» **What you have to do**
Could you set down the records below exactly as they are, with no pictures?

====

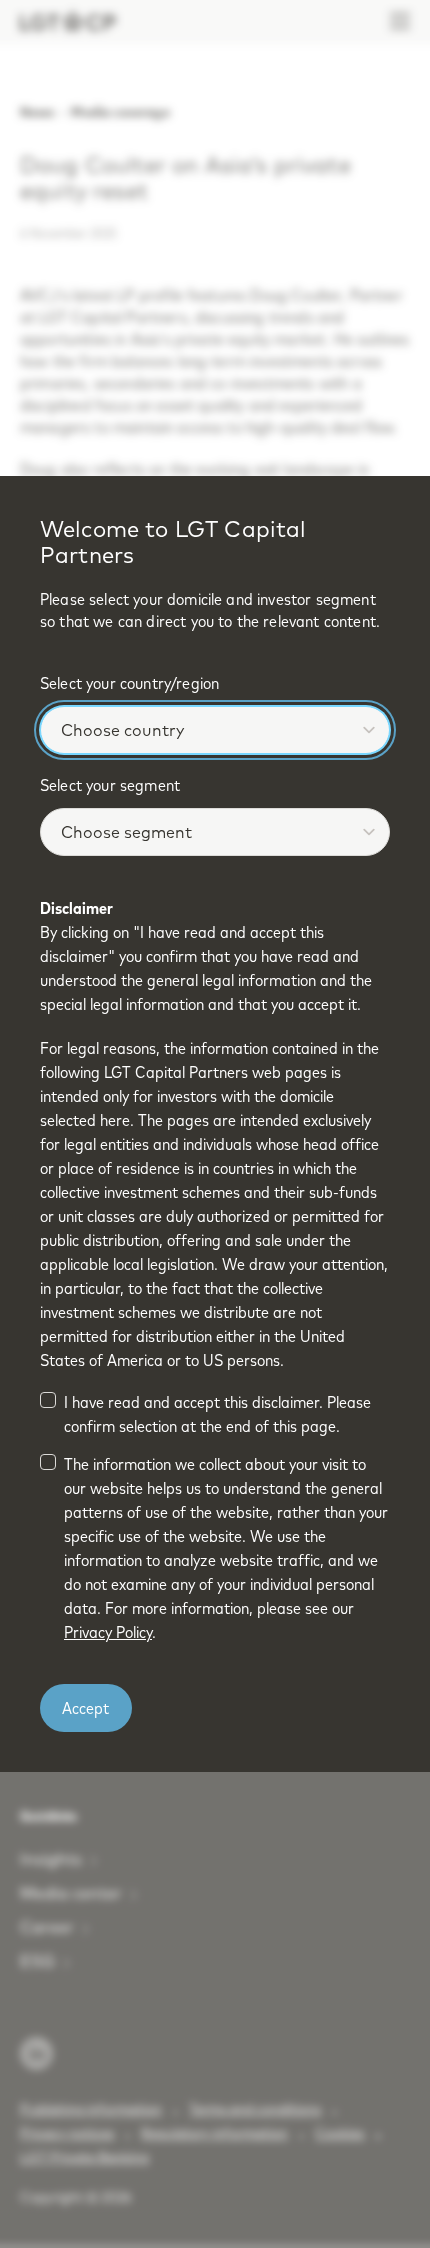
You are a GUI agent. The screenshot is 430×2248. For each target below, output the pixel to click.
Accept (85, 1708)
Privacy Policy (108, 1632)
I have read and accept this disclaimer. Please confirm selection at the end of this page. (217, 1414)
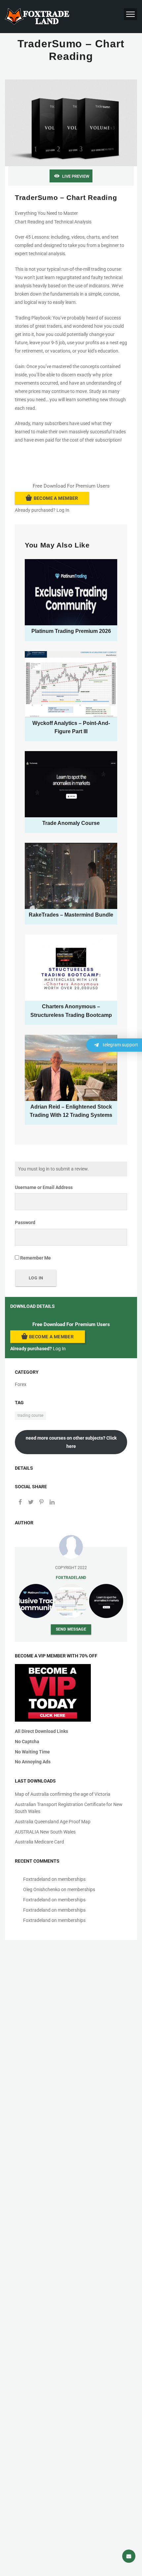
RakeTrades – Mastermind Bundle (71, 915)
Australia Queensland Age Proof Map (52, 1821)
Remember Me (35, 1258)
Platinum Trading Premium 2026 (71, 631)
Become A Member (56, 498)
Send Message (71, 1629)
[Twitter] (30, 1502)
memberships (72, 1879)
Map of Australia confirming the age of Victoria (62, 1794)
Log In (62, 510)
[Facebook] (20, 1502)
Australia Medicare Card (39, 1841)
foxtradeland (71, 1577)
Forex (20, 1384)
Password (25, 1222)
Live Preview (75, 176)
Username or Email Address (44, 1187)
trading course (30, 1415)
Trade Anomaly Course (71, 823)
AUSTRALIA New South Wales (45, 1832)
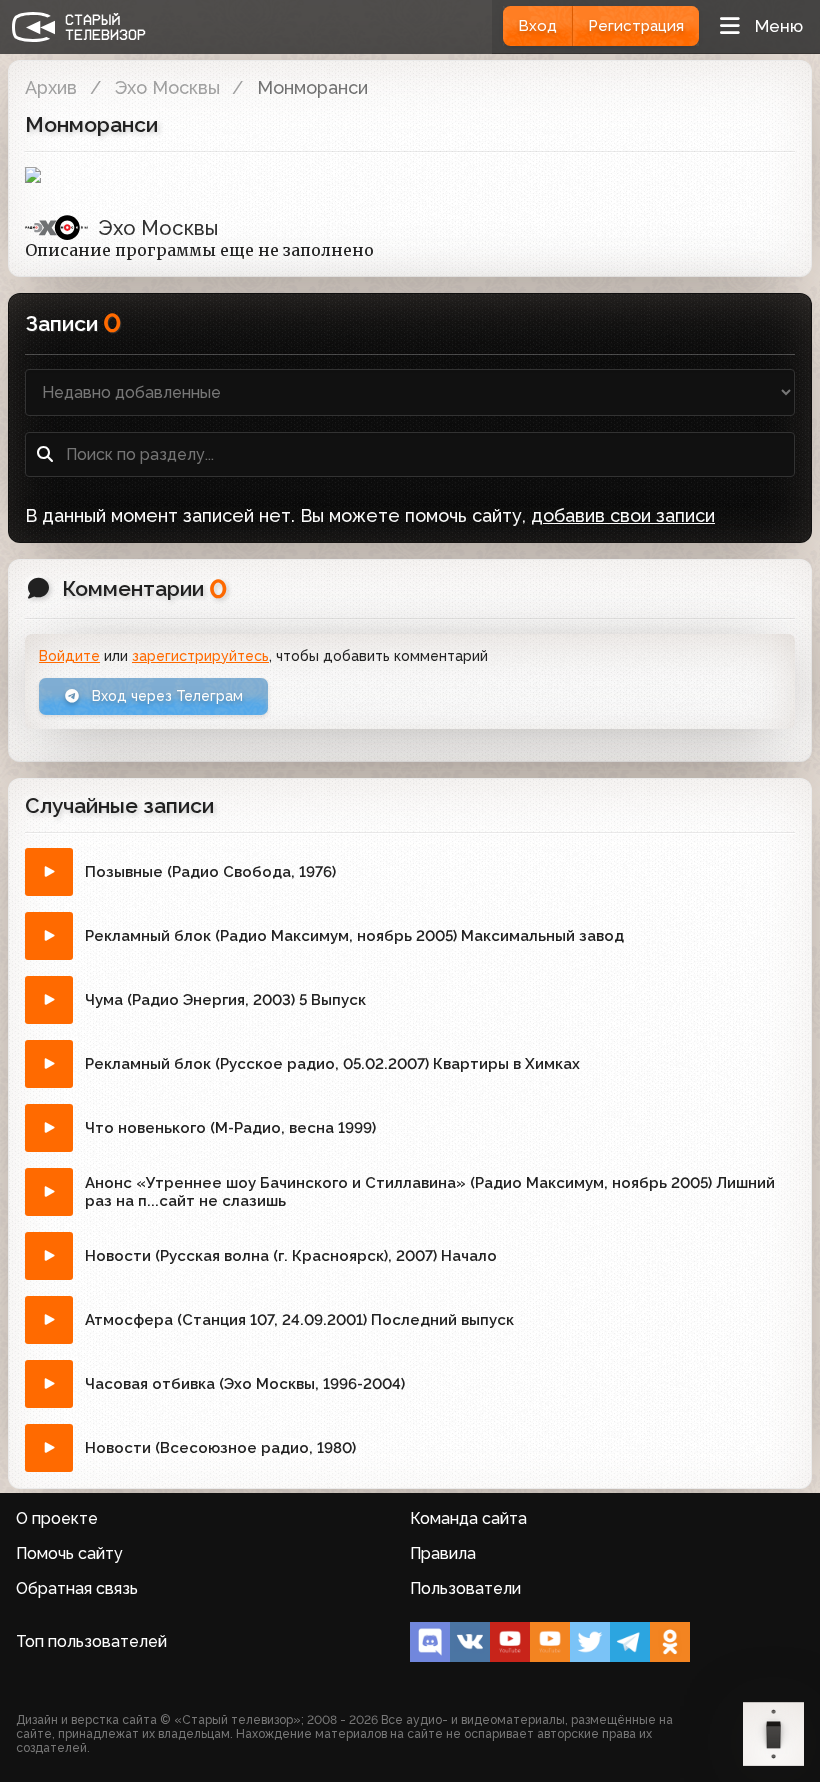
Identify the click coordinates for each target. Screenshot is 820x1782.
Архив (51, 87)
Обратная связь (77, 1588)
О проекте (57, 1518)
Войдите (69, 656)
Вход (537, 26)
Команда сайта (468, 1518)
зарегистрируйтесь (200, 656)
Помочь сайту (69, 1553)
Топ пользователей (91, 1641)
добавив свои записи (623, 515)
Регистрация (636, 26)
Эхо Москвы (167, 87)
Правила (443, 1553)
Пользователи (465, 1588)
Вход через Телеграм (165, 696)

====

» **Solution to the problem**
You are a GUI agent. The screenshot is 430×2248. For each target below, output the pixel to click.
Accept (85, 1708)
Privacy Policy (108, 1632)
I have read and accept this disclaimer. Please confirm selection at the end of this page. (217, 1414)
RakeTrades – Mastermind Bundle (71, 915)
Australia Queensland Age Proof Map (52, 1821)
Remember Me (35, 1258)
Platinum Trading Premium 2026 (71, 631)
Become A Member (56, 498)
Send Message (71, 1629)
[Twitter] (30, 1502)
memberships (72, 1879)
Map of Australia confirming the age of Victoria (62, 1794)
Log In (62, 510)
[Facebook] (20, 1502)
Australia Medicare Card (39, 1841)
foxtradeland (71, 1577)
Forex (20, 1384)
Password (25, 1222)
Live Preview (75, 176)
Username or Email Address (44, 1187)
trading course (30, 1415)
Trade Anomaly Course (71, 823)
AUSTRALIA New South Wales (45, 1832)
Identify the click coordinates for each target. Screenshot is 820x1782.
Архив (51, 87)
Обратная связь (77, 1588)
О проекте (57, 1518)
Войдите (69, 656)
Вход (537, 26)
Команда сайта (468, 1518)
зарегистрируйтесь (200, 656)
Помочь сайту (69, 1553)
Топ пользователей (91, 1641)
добавив свои записи (623, 515)
Регистрация (636, 26)
Эхо Москвы (167, 87)
Правила (443, 1553)
Пользователи (465, 1588)
Вход через Телеграм (165, 696)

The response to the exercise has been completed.